Les domiciles marocains ont été au cœur de la transmission du COVID-19, particulièrement durant la première vague de la pandémie. C’est ce que révèle une étude récente menée par une équipe de chercheurs de la Faculté de Médecine, de Pharmacie et de Médecine Dentaire de Fès, relevant de l’Université Sidi Mohamed Ben Abdellah.
Publiée le 14 août dans la revue scientifique BMC Infectious Diseases, cette étude lève le voile sur une dynamique de contamination encore peu explorée au Maroc : la transmission intrafamiliale.
Les résultats de cette enquête de terrain sont sans appel : dans plus de 56 % des foyers où un cas de COVID-19 a été détecté, au moins un autre membre de la famille a été infecté. Autrement dit, une fois le virus introduit à la maison, il devenait extrêmement difficile d’enrayer sa diffusion au sein du cercle familial.
Une réalité structurelle difficile à éviter
Menée au pic de la première vague, à une période où le confinement strict battait son plein, l’étude a observé 104 personnes testées positives au coronavirus, ainsi que plus de 300 personnes de leur entourage immédiat. Ce travail, basé sur des données de terrain et des entretiens approfondis, met en lumière un facteur déterminant souvent négligé dans les stratégies sanitaires : la promiscuité.
Dans nombre de foyers marocains, les conditions de logement – souvent exiguës – ne permettent pas une mise à l’écart efficace des personnes contaminées. Les chercheurs soulignent notamment que dans des appartements où vivent parfois plusieurs générations sous le même toit, les gestes de distanciation physique deviennent presque illusoires.
Partage des sanitaires, des repas, du linge, voire des chambres : autant de situations quotidiennes qui rendent la circulation du virus quasi inévitable. Et si les autorités sanitaires recommandaient l’usage du masque à domicile pour les cas positifs, ou encore l’utilisation d’ustensiles séparés, peu de familles avaient les moyens logistiques de respecter scrupuleusement ces consignes.
Autre élément marquant de l’étude : le profil des « cas index » – ces premiers membres de la famille infectés. Il s’agissait le plus souvent d’hommes, actifs, contraints de quitter leur domicile pour se rendre au travail ou effectuer des courses durant le confinement. Le retour au domicile, en l’absence de dispositifs suffisants de protection ou d’isolement, enclenchait alors un processus de contamination en chaîne.

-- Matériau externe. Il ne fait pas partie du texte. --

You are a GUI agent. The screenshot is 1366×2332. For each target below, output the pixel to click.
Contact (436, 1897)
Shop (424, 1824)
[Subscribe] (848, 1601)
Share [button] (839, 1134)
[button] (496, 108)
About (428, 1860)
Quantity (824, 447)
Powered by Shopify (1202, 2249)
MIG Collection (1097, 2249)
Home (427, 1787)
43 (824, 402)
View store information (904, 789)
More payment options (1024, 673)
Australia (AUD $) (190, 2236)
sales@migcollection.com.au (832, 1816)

Les auteurs relèvent également une corrélation entre la présence de symptômes chez le premier cas détecté et le niveau de contagion dans le foyer. Autrement dit, plus les symptômes étaient marqués (toux, fièvre, essoufflement), plus le risque de transmission aux proches était élevé.

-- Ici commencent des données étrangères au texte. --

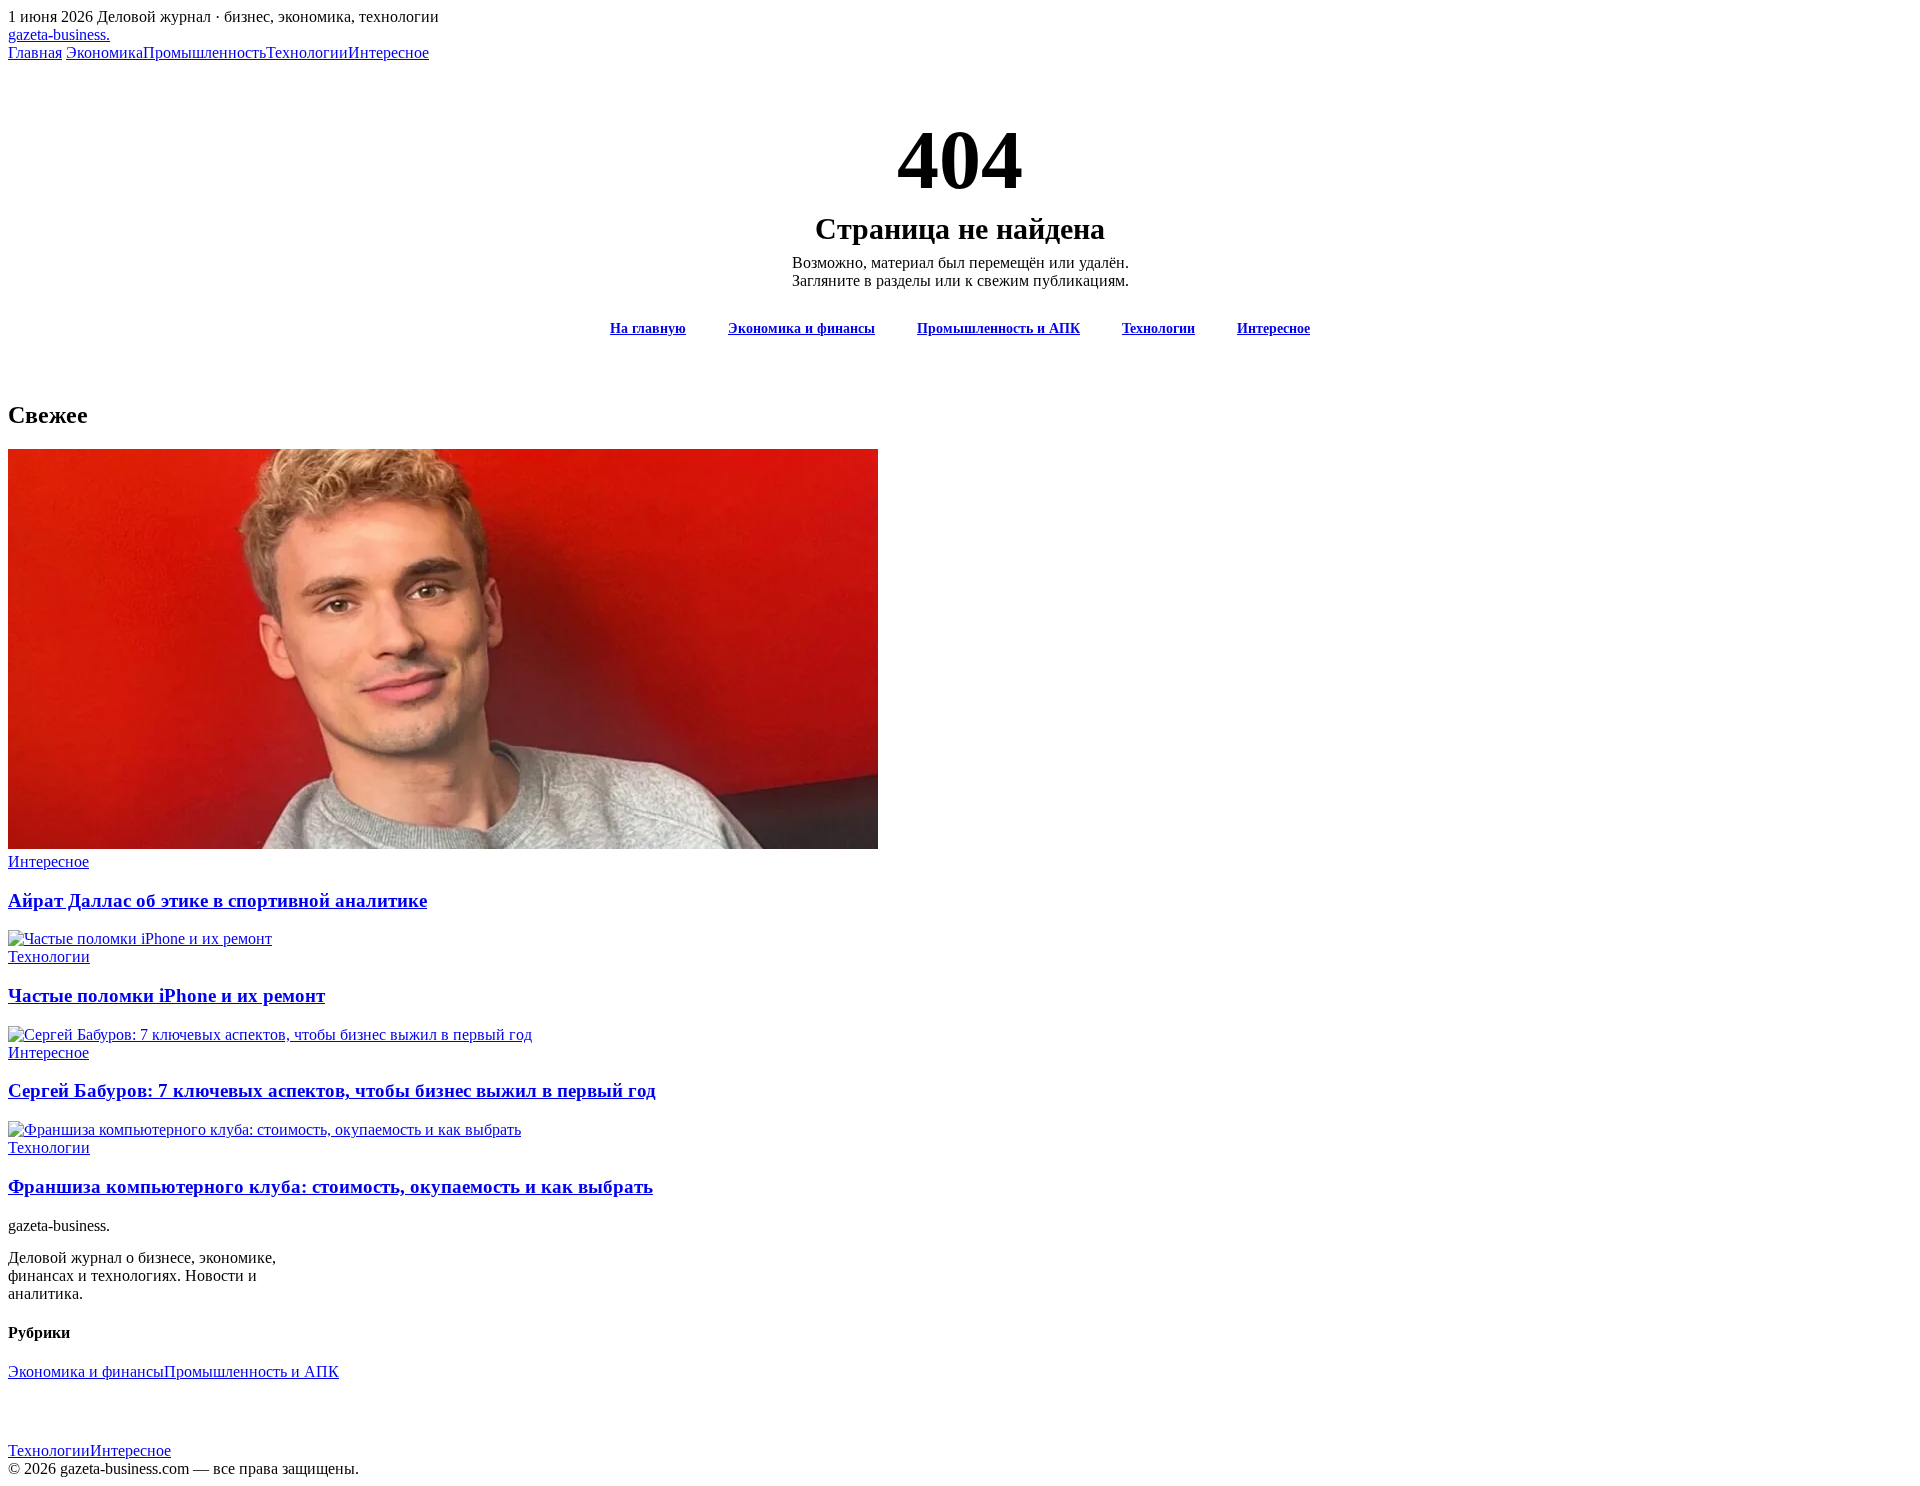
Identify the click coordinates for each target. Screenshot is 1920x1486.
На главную (648, 328)
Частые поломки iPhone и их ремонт (166, 995)
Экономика (104, 52)
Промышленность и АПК (998, 328)
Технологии (307, 52)
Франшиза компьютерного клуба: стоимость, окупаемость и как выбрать (330, 1186)
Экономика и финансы (801, 328)
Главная (35, 52)
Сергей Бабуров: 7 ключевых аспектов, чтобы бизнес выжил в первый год (332, 1090)
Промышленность (204, 52)
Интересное (388, 52)
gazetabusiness (59, 34)
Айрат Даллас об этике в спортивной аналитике (217, 900)
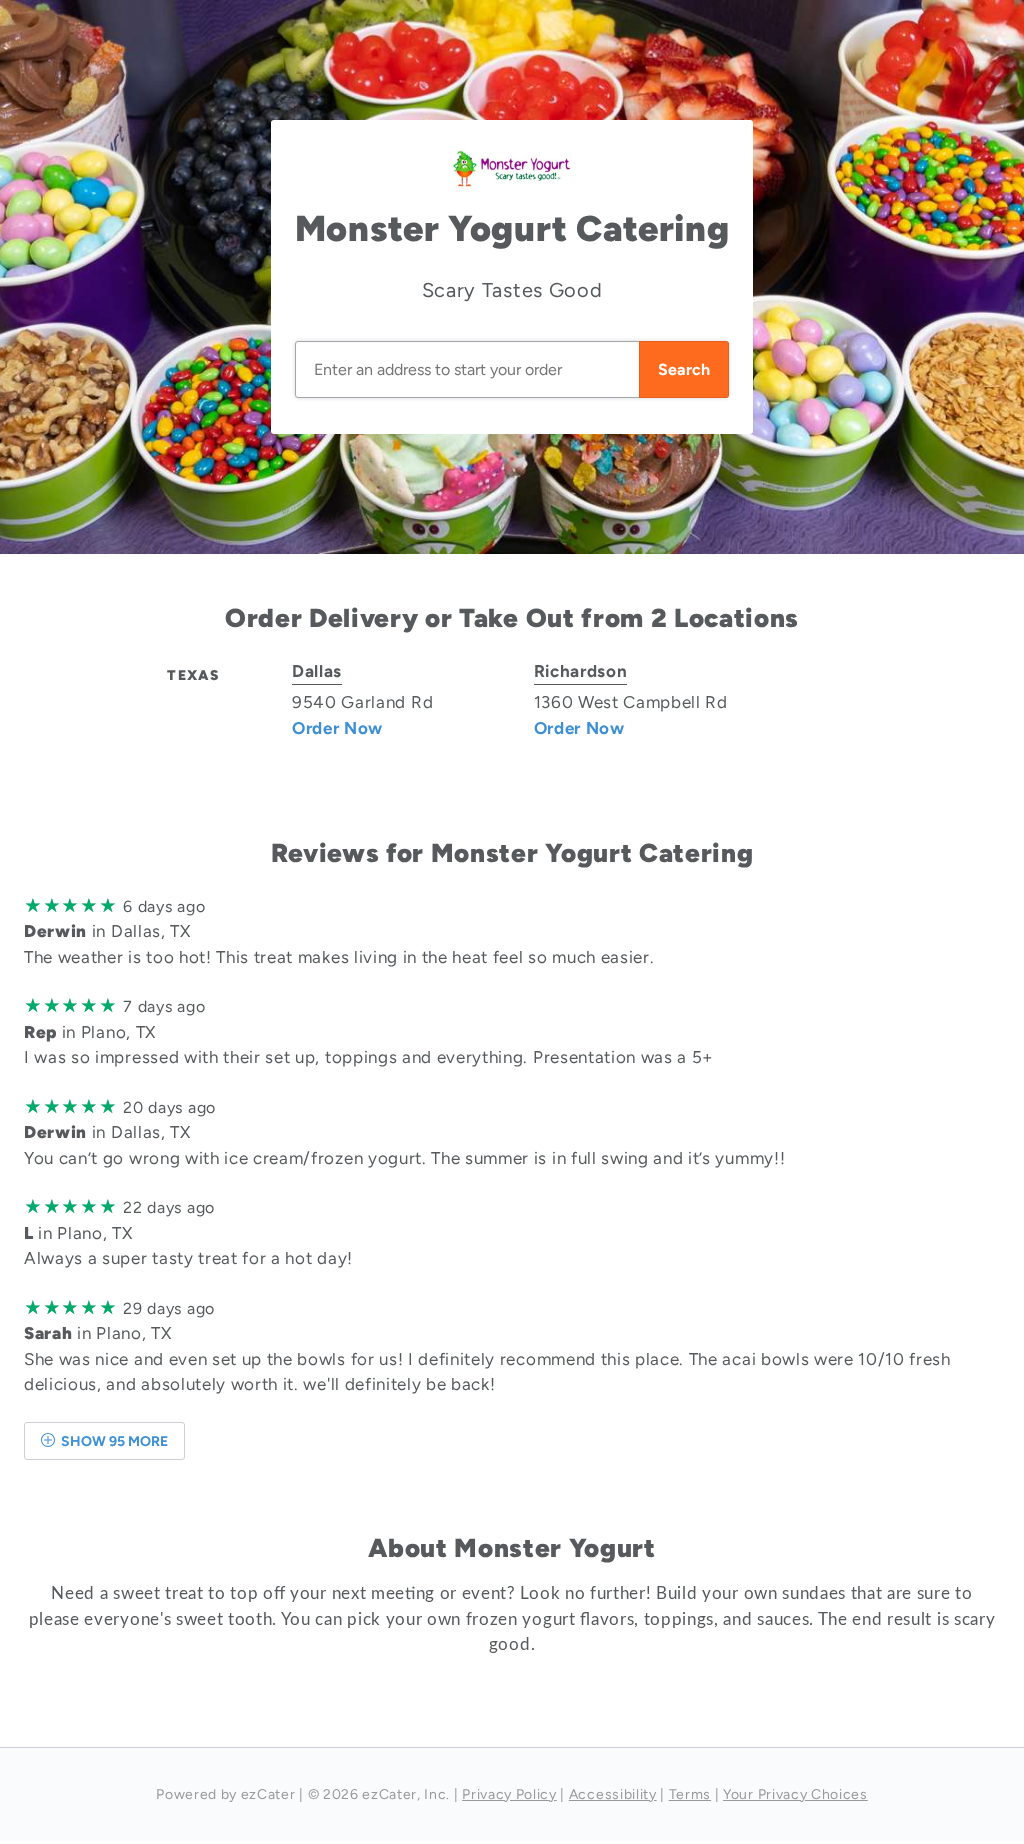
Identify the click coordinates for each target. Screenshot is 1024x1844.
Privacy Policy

Des profils vulnérables parmi les contaminés secondaires
Les cas dits « secondaires », les proches contaminés dans le foyer, présentaient souvent des comorbidités : diabète, asthme, hypertension ou maladies cardiovasculaires. Ces facteurs augmentaient non seulement leur vulnérabilité au virus, mais les rendaient également plus dépendants de leur entourage, rendant impossible toute réelle distanciation physique ou sociale au sein de la maison.
Pour les chercheurs, cette dynamique met en lumière un angle mort des politiques sanitaires de l’époque. En misant sur des consignes génériques et des protocoles parfois difficilement applicables, les autorités n’ont pas suffisamment pris en compte la réalité sociale et matérielle des familles marocaines.

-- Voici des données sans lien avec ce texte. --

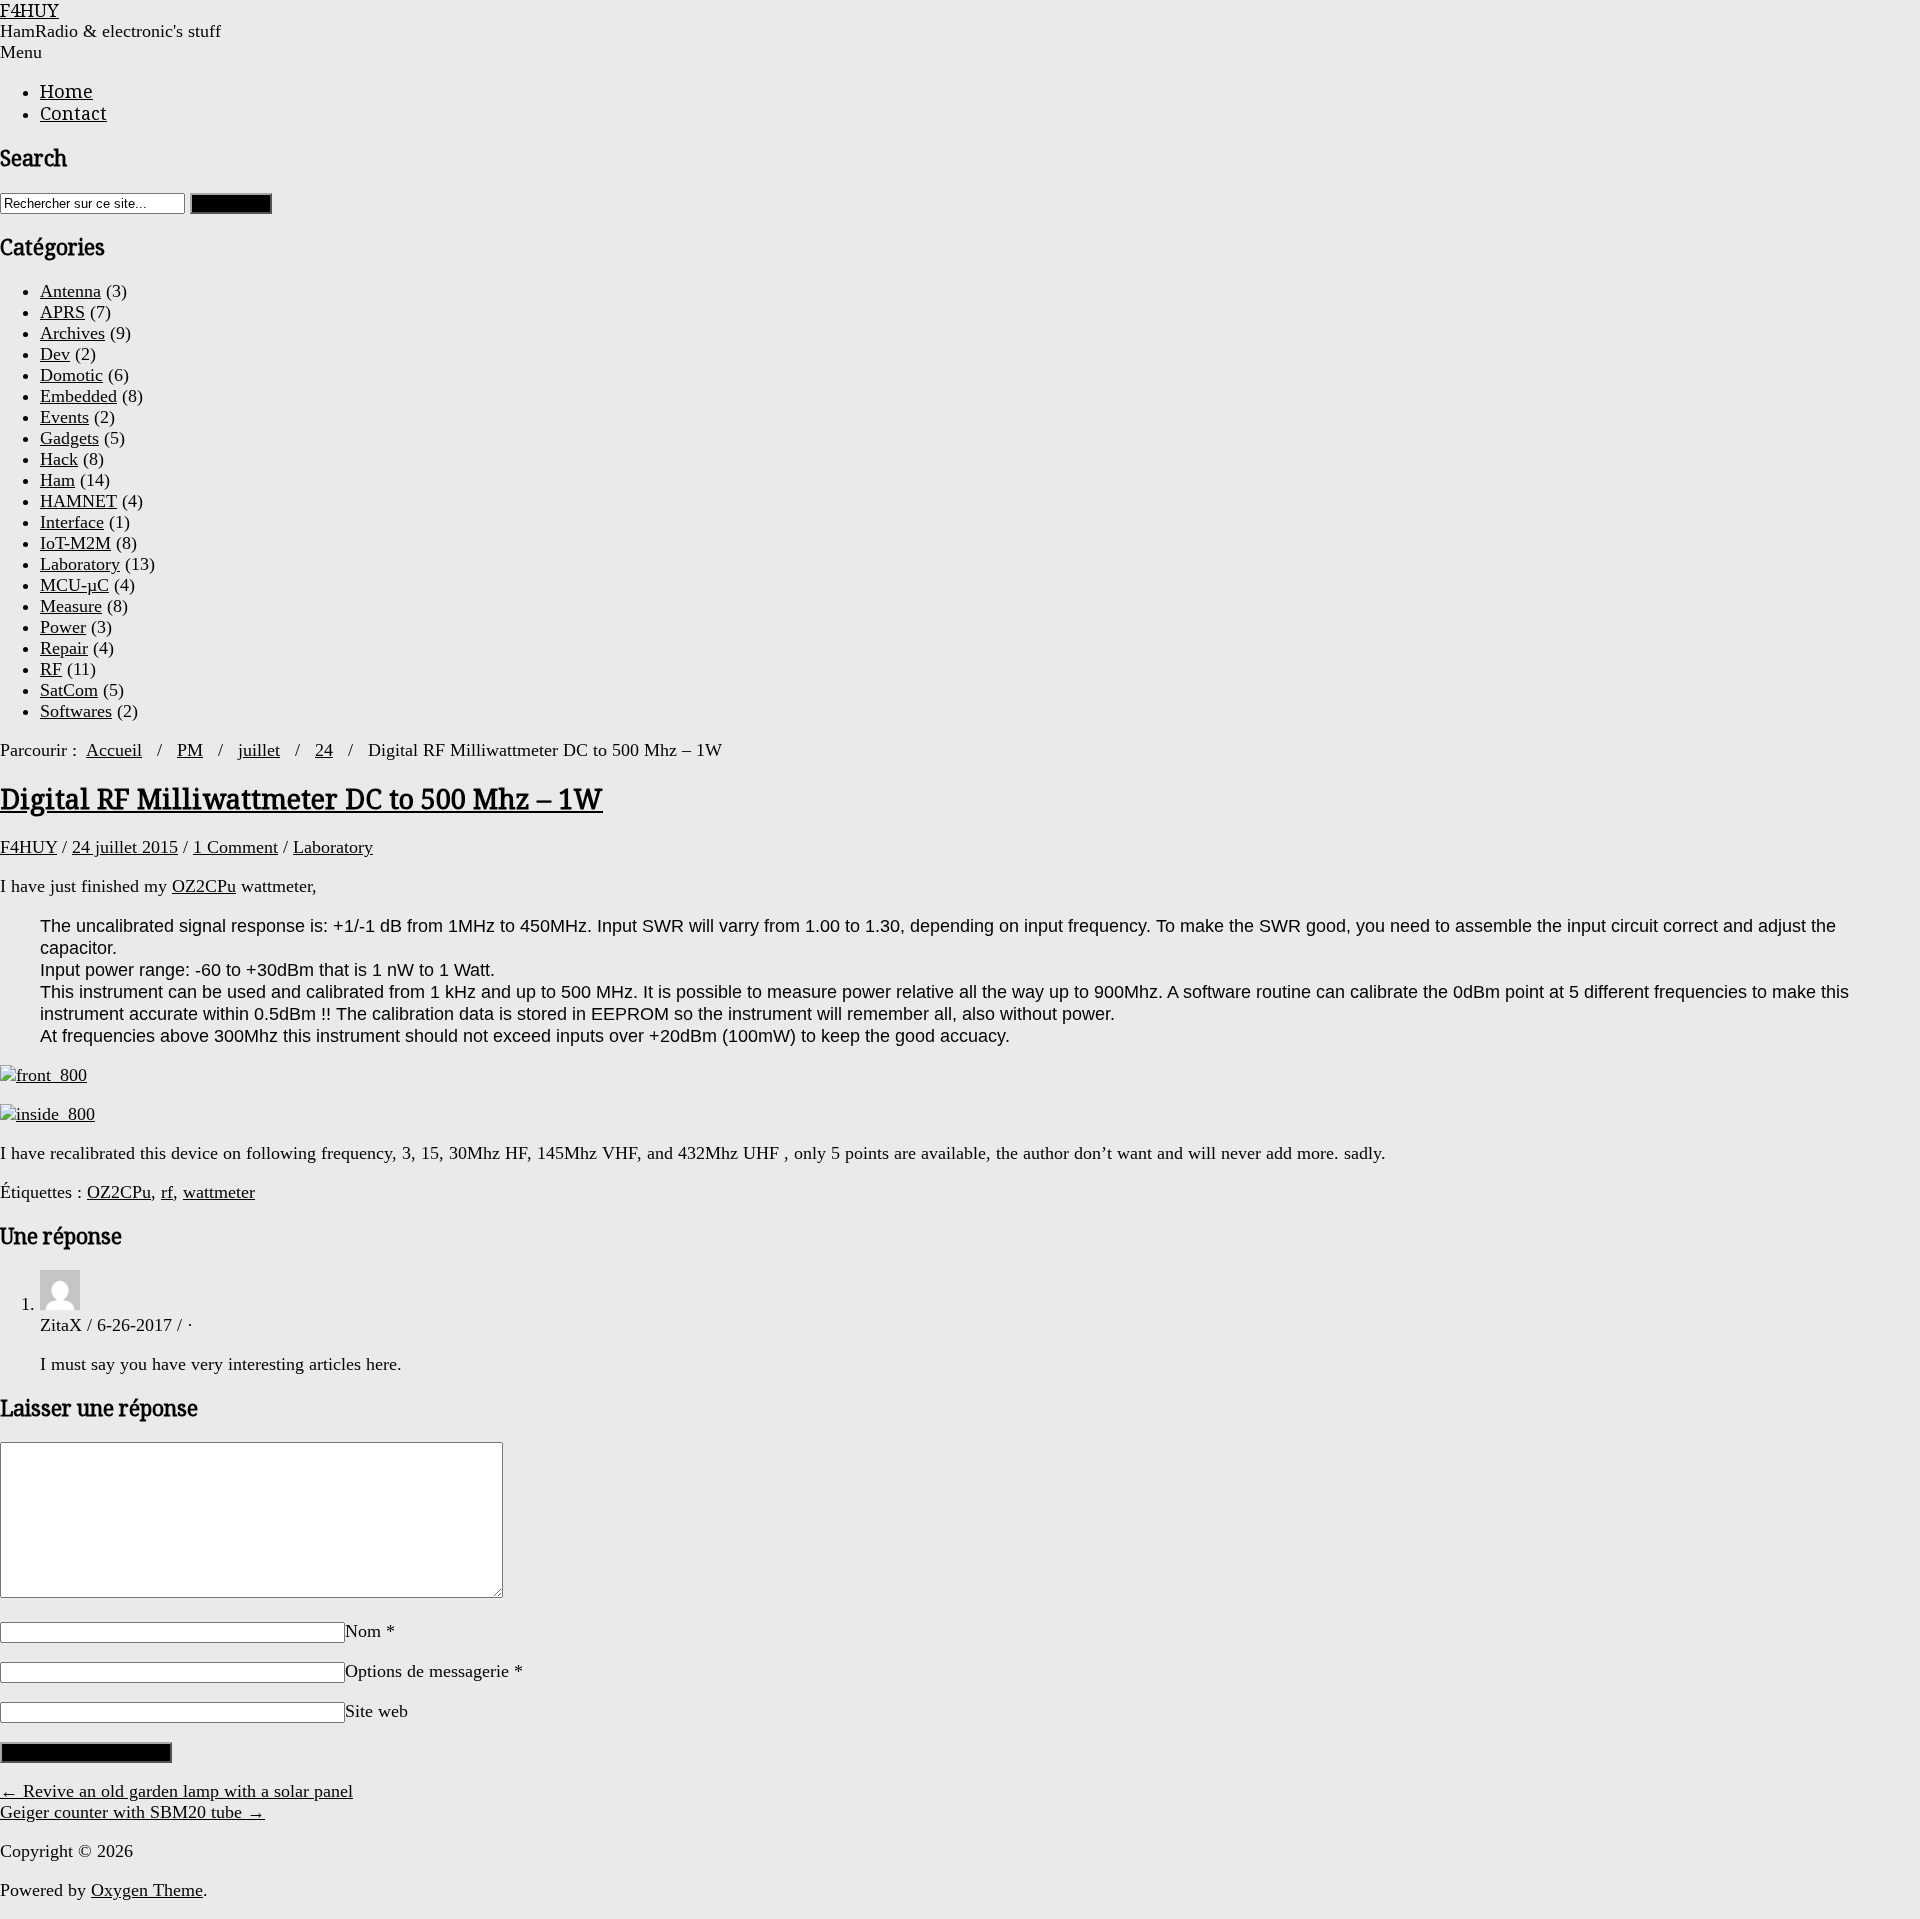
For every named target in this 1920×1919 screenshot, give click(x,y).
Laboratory (80, 564)
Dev (55, 354)
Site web (376, 1711)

Cette étude pionnière dans le contexte marocain invite à repenser la gestion des pandémies à l’échelle domestique. Elle montre que les habitations, loin d’être de simples refuges, peuvent se transformer en véritables foyers d’amplification du virus lorsque les conditions d’isolement ne sont pas réunies.
Les auteurs appellent à anticiper, dans les futurs plans de gestion de crise, des dispositifs plus adaptés : hébergements temporaires pour les cas positifs, accompagnement ciblé des foyers à risque, dotation en matériel de protection individuelle, et surtout, une communication plus ancrée dans la réalité quotidienne des familles.
L’étude souligne également l’importance de développer des indicateurs locaux sur la transmission intrafamiliale, afin de mieux orienter les interventions sanitaires. Car si les hôpitaux sont les lieux de soin, c’est bien au sein des maisons que se joue une grande partie de la prévention.